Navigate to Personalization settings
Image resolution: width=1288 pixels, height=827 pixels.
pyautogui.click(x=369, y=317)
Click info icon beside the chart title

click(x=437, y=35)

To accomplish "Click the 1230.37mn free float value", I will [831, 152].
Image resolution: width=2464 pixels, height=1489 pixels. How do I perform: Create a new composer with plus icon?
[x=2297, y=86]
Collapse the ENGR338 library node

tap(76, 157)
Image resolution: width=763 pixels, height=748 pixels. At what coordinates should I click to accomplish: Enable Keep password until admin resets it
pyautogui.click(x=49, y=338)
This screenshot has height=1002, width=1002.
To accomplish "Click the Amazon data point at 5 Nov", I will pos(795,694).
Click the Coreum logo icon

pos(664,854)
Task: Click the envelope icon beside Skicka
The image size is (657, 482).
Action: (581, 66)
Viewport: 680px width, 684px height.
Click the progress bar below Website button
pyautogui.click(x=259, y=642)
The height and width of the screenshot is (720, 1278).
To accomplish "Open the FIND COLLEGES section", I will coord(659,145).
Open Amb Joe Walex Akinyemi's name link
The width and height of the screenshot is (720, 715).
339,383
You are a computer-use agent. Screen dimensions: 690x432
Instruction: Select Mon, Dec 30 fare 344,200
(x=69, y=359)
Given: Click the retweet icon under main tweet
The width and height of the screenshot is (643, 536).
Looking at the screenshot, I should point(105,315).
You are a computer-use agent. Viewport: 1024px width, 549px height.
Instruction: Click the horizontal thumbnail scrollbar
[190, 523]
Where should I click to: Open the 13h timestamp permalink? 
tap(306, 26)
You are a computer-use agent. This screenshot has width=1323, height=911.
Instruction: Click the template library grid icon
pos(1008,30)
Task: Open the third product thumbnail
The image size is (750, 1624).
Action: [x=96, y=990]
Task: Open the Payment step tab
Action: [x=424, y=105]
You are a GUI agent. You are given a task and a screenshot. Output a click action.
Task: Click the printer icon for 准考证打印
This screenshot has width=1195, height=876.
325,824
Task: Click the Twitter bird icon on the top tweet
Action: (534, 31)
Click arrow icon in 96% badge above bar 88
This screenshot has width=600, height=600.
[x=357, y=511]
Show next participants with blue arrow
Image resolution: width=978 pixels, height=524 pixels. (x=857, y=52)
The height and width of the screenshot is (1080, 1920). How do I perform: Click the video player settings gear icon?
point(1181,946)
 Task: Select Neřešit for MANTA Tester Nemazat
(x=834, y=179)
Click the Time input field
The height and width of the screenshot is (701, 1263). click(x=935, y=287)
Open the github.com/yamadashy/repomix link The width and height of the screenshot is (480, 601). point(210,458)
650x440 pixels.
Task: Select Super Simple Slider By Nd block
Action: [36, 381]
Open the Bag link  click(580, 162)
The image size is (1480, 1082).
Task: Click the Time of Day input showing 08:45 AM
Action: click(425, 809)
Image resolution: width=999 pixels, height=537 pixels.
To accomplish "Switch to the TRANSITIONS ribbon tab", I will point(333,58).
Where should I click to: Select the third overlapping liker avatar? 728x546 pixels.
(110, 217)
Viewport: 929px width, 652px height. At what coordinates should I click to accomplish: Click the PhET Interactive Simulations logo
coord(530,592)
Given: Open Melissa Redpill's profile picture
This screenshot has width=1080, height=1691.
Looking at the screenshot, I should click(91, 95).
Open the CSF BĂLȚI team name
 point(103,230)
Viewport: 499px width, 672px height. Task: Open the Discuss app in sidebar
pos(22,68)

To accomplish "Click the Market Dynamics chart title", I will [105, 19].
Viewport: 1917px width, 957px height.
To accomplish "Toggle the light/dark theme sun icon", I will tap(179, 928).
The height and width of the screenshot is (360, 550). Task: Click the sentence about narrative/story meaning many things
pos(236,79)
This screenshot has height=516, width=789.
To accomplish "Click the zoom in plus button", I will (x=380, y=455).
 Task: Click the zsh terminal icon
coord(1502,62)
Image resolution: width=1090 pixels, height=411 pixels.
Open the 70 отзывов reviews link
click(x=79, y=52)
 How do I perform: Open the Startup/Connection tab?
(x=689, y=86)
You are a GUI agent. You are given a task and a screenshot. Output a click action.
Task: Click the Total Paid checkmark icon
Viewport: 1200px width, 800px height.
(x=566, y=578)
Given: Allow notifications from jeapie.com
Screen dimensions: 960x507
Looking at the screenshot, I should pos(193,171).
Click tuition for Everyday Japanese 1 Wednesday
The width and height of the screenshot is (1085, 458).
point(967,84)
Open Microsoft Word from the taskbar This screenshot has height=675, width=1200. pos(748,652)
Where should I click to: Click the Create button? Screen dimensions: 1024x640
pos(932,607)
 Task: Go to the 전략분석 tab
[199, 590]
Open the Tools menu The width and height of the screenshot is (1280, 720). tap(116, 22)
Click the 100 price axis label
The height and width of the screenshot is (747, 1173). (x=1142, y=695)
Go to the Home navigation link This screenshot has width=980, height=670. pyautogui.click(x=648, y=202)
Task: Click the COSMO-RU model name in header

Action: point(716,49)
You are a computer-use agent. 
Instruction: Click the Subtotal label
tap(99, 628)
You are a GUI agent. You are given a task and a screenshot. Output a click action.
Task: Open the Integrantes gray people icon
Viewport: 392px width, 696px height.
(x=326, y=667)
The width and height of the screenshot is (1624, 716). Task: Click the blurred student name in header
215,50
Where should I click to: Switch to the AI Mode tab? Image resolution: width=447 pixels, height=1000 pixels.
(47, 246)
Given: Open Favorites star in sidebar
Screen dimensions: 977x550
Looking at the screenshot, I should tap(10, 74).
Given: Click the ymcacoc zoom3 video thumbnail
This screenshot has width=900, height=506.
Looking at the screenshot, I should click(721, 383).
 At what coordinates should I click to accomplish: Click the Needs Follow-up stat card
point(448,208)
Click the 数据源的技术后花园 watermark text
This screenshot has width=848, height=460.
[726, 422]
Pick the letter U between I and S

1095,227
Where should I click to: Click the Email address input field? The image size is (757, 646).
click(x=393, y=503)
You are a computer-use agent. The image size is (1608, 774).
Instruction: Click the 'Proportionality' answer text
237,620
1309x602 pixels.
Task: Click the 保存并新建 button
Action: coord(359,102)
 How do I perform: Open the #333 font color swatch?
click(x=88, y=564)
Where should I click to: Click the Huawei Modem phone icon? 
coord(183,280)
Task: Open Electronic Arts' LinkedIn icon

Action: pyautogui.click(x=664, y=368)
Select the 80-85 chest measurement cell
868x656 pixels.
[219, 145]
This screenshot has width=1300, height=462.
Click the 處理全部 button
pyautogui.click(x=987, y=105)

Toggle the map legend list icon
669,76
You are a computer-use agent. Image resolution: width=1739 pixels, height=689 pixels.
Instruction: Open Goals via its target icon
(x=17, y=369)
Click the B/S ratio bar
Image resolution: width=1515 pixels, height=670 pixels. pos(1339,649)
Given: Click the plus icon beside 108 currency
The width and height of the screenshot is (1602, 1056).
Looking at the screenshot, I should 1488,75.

◆ **The exercise**: Which lines of the data above contain the word "beside"? Find each one and copy it out in full.

◆ **The response**:
Click info icon beside the chart title
Task: Click the envelope icon beside Skicka
Given: Click the plus icon beside 108 currency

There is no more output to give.